Come affrontare il paziente che lamenta dolore in una parte del corpo? Quali manovre ci permettono di capire i meccanismi che lo generano? Quali elementi ci permettono non solo di capirne l’origine ma anche di programmare una cura appropriata ed efficace? E’ chiaro che si deve seguire un metodo che ci guidi nel labirinto in cui entriamo raggiungendo ogni volta precisi e successivi traguardi.  La diagnosi e quindi la cura non può basarsi sull’intensità del dolore dichiarato, non può vivere nel dilemma tra nocicettivo e neuropatico o ancor più essere trascinata dal termine “cronico” con cui vengono etichettati i dolori che per vari motivi perdurano nel tempo. La diagnosi deve tener conto di quali tessuti sono stati coinvolti, di quale meccanismo patogenetico è insorto e di quanti fattori di stimolazione di volta in volta agiscono, senza dimenticare il contesto psicosociale.

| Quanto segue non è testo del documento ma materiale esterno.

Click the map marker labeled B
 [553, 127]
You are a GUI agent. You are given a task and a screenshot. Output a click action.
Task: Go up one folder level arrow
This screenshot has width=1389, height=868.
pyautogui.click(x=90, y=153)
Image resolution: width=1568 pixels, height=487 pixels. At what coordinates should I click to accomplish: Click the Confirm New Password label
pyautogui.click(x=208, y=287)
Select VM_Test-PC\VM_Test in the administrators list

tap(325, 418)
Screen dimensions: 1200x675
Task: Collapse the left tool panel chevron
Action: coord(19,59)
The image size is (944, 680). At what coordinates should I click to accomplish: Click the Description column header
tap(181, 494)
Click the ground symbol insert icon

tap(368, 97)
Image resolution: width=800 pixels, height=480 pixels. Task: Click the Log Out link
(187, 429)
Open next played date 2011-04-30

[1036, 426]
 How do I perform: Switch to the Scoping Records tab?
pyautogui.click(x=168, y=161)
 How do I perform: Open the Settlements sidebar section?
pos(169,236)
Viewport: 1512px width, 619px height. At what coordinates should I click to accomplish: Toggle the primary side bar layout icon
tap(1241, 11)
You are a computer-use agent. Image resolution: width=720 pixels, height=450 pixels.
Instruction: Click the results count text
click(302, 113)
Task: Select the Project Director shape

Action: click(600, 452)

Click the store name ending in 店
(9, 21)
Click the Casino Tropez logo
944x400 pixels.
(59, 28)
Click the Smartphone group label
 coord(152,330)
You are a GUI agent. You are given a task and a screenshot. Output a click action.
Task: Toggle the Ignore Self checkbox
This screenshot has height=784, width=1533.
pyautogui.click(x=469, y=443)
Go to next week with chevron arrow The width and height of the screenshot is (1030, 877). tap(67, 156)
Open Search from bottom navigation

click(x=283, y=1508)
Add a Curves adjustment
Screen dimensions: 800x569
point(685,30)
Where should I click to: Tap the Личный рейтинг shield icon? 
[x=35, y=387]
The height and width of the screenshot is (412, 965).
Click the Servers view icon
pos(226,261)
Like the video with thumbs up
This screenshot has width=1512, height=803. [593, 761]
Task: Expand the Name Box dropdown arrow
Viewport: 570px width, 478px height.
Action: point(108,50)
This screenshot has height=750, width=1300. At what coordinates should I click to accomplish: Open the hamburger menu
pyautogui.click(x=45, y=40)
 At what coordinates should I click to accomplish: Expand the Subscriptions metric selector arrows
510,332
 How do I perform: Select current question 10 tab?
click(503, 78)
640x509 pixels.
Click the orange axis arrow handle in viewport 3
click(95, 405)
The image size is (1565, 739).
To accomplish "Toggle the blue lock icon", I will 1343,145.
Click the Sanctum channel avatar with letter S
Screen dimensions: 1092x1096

Quali strumenti di formazione possono essere utili a chi vuole percorrere la strada della “Terapia del Dolore”? Questa recente disciplina ha alcuni aspetti fondamentali: la diagnosi ovvero la ricerca dei meccanismi che sottendono al dolore, l’appropriatezza della scelta della cura farmacologica e/o mininvasiva, la valutazione del risultato ottenuto e la gestione di una relazione di cura continua. Gli ostacoli da superare sono la superficialità dell’approccio al paziente con dolore basato sulla sua intensità e patologia sottostante, la scelta di una cura basata sulle proprie attitudini o abitudini, il rapido abbandono del paziente al proprio destino. Benché ritenga fondamentale una lunga frequenza in un Centro di Terapia del dolore, propongo questi scritti, che ho chiamato manuali pratici risalendo alla traduzione del greco "enchiridion" (ἐνχειρίδιον) che indica un oggetto da tenere a portata di mano (en-cheir) durante l’esame clinico del paziente e nella scelta della cura.